IKK2-DN^Camk2a mice show enhanced neurologic deficits post TBI. A, B) Assessment of injury severity, neurologic impairment and recovery of control, IKK2-DN^Camk2a, IKK2-CA^Camk2a, and sham-treated mice after CHI, with a standardized 10-point NSS. A) Head-injured IKK2-DN^Camk2a mice showed a delayed recovery from TBI, as reflected by a significantly increased NSS, compared to head-injured littermates (Control TBI, n = 18; Control Sham, n = 14; IKK2-DN^Camk2a TBI, n = 12; IKK2-DN^Camk2a Sham, n = 9). B) No significant difference in NSS of head-injured IKK2-CA^Camk2a and control mice was seen at any time point assessed (Control TBI, n = 17; Control Sham, n = 10; IKK2-CA^Camk2a TBI, n = 19; IKK2-CA^Camk2a Sham, n = 10).
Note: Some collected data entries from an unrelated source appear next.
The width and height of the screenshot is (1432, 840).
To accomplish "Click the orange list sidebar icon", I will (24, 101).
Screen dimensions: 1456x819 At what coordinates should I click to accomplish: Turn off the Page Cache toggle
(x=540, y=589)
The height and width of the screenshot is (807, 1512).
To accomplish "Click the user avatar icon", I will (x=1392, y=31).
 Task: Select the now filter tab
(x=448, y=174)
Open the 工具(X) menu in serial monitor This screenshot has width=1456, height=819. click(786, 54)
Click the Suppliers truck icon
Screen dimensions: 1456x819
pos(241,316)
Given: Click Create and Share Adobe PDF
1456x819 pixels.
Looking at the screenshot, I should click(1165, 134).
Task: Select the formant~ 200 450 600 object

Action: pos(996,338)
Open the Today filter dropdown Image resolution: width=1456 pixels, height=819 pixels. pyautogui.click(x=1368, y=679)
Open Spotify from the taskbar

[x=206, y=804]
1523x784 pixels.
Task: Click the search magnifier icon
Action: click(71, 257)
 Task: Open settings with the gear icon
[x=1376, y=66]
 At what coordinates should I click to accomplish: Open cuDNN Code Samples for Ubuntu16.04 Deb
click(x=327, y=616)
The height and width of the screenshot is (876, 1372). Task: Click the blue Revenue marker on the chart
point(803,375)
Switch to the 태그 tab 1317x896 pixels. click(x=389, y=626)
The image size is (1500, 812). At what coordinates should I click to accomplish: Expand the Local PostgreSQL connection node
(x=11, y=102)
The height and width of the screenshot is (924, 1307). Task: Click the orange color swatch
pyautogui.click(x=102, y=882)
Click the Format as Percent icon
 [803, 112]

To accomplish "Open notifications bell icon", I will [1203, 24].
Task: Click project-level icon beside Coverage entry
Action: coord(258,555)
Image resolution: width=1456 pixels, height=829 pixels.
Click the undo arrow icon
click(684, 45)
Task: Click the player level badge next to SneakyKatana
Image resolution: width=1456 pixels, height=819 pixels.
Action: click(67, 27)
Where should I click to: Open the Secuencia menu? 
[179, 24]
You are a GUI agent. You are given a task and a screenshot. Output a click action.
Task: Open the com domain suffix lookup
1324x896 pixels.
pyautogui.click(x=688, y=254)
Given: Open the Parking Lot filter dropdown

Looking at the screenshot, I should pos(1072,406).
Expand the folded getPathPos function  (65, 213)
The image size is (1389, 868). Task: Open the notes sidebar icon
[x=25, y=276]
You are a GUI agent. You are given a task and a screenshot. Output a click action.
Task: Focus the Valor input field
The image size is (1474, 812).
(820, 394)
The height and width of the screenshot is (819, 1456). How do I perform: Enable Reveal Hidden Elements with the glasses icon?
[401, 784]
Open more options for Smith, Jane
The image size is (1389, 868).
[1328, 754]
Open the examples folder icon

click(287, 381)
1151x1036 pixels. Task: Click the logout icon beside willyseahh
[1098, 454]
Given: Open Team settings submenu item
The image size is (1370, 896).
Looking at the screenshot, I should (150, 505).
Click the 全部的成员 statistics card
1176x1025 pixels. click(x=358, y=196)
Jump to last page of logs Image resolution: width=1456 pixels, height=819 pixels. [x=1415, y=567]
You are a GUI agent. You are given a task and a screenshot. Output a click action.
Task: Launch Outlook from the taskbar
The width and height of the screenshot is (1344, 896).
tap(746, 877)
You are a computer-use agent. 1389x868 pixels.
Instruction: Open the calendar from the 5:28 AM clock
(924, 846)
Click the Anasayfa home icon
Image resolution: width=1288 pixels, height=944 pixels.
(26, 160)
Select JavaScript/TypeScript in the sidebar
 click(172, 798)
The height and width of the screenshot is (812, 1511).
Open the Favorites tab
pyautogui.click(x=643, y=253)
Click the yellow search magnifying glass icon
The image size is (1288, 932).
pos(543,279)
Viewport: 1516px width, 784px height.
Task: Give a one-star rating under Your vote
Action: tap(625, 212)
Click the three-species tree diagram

All data are presented as box plots with median ± interquartile range; whiskers, minimum–maximum range. *P < 0.05, ***P < 0.001, ****P < 0.0001 [not significant (ns), by nonparametric Mann-Whitney U test]. C) Rotarod performance after TBI. Impaired motor coordination of IKK2-DN^Camk2a mice after trauma, demonstrated in a 30 d rotarod experiment. Latency until falling off of an accelerating rotarod was reduced 2 and 30 d after TBI compared to controls. Means ± sem (n = 7–13). *P < 0.05 (2-way-ANOVA followed by Bonferroni’s post hoc test).